Editors: Gabrielle Marceau and Henner Gött

 

£105.50, Oxford University Press

 

★★★★✩ 

This volume examines how international organisations adapt their mandates and practices in response to crises, institutional pressures and evolving expectations among their member states. The authors demonstrate that adaptation occurs through legal reasoning, whether by invoking implied powers, reinterpreting treaty provisions, or constructing new operational practices that draw authority from the organisation’s functional needs. 

International Organization Initiatives

A further strength of the work is its detailed exploration of the legal role played by international secretariats and their executive heads. It shows that secretariats do not simply implement decisions of member states; they also interpret legal mandates, define operational priorities and, in many instances, initiate new normative agendas. Their actions often serve as catalysts for institutional evolution, raising important questions about the boundaries of delegated authority and the nature of accountability within international organisations.

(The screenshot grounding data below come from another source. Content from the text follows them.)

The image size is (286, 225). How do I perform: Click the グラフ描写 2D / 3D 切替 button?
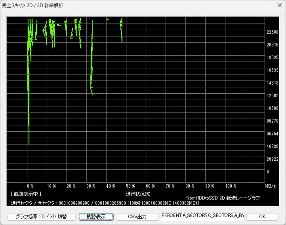[x=41, y=217]
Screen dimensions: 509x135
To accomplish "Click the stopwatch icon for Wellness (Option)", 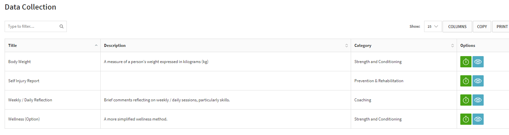I will pyautogui.click(x=466, y=119).
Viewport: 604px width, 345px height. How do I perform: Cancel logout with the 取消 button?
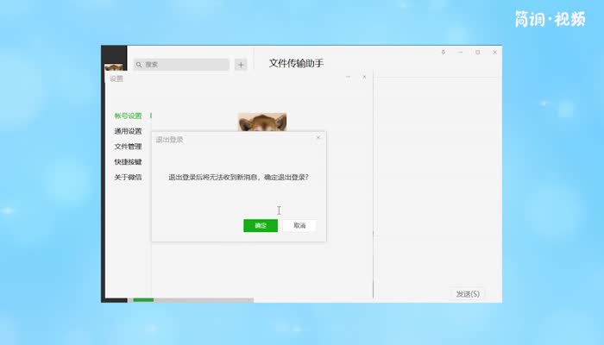299,225
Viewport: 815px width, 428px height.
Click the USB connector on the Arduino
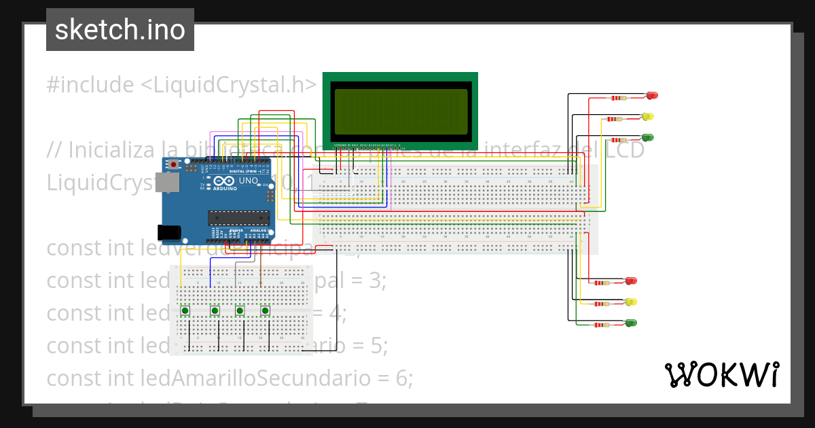pyautogui.click(x=168, y=181)
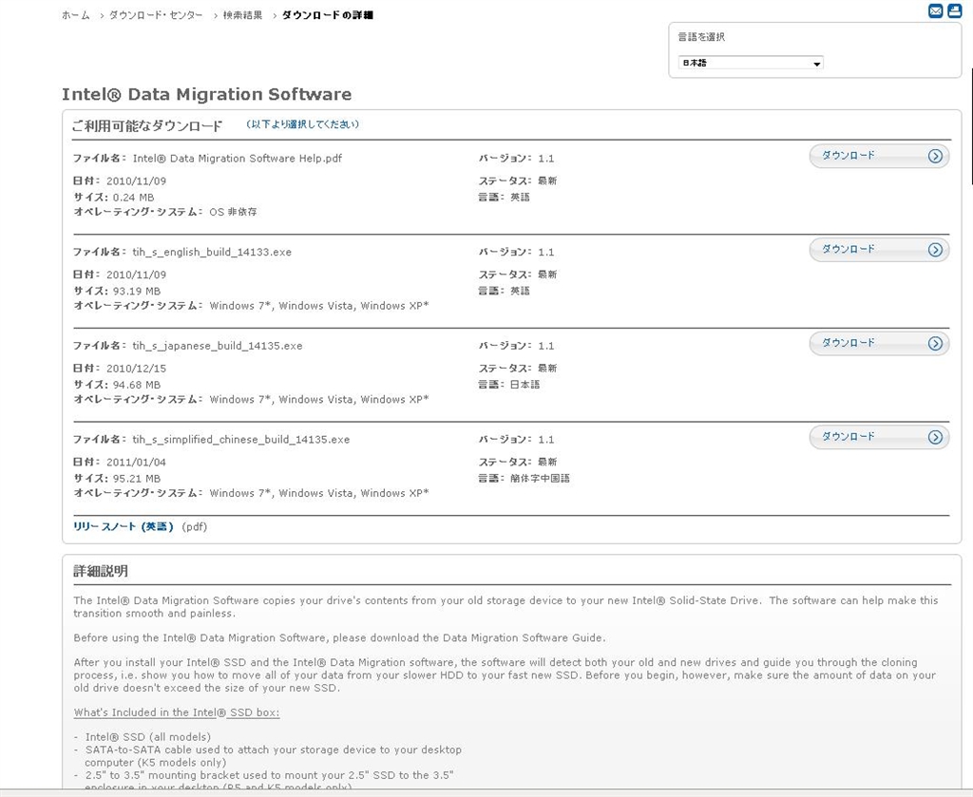Click arrow icon for simplified chinese download
The image size is (973, 797).
click(x=935, y=438)
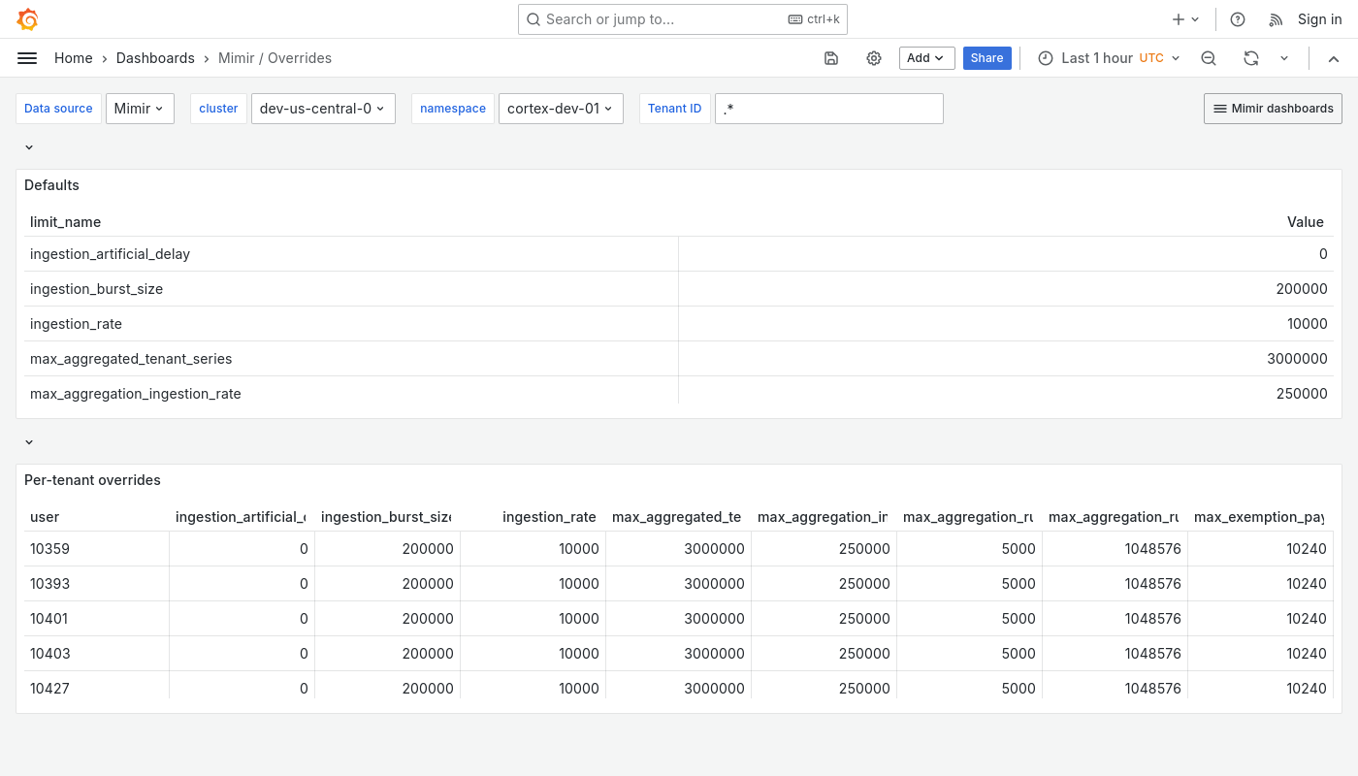
Task: Open dashboard settings via gear icon
Action: pos(874,58)
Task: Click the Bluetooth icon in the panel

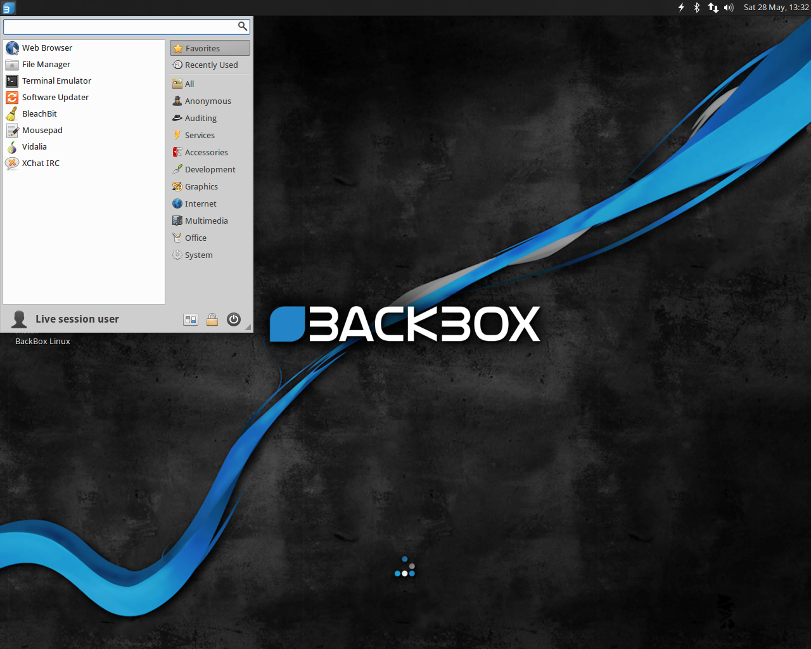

Another significant theme concerns the relationship between crises and legal innovation. It illustrates how emergencies (that is, financial, health-related, or geopolitical) prompt international organisations to activate dormant treaty mechanisms or develop new procedures for monitoring, implementation and cooperation.

For practitioners, the volume opens fruitful avenues for reconsidering how legal frameworks shape – and are shaped by – the ongoing transformation of global governance. Its central contribution lies in showing that processes of institutional change are not merely political or administrative phenomena but deeply embedded in the legal frameworks that constitute international organisations. 

 

Simone Mamini is a doctoral researcher in law and a visiting lecturer in maritime and international law at City St George’s, University of London

 

International Organization Initiatives

 

★★★★✩ 

The book is a serious academic tract with contributions from lawyers and other professionals who have worked with international organisations (IOs). It focuses on the role of IO secretariats in bringing about change to IOs and their objectives, often in an evolutionary rather than revolutionary way. 

Part I concentrates on the theoretical and legal foundations underpinning IO initiatives leading to change and sets the scene for what follows. Parts II and III focus on IO secretariats and their heads.

The real interest perhaps lies in fascinating case studies which illustrate the way that IOs address often tricky and politically sensitive situations. These include:

‘The Establishment of UN Criminal Tribunals: The Role of the UN Secretariat’ (by Huw Llewellyn) and ‘The African Union Commission’s Endeavour with the International Court of Justice for Achieving the Complete Decolonization of Mauritius: The Case of the Chagos Archipelago’ (by Namira Negm).

Part IV deals with the interaction between IOs and the outside world as a catalyst for change. Again, contributions are often in the form of case studies, such as ‘The Global Fund to Fight AIDS, Tuberculosis, and Malaria: Partnerships, Collaborations, and Initiatives with International Organizations’ (by Fady Zeidan and Jean Abboud).

The final chapter pulls together all these themes, arguing that the book ‘has addressed an important gap in the study of IOs and their evolution by pulling back the curtains on the processes behind key initiatives of these institutions’.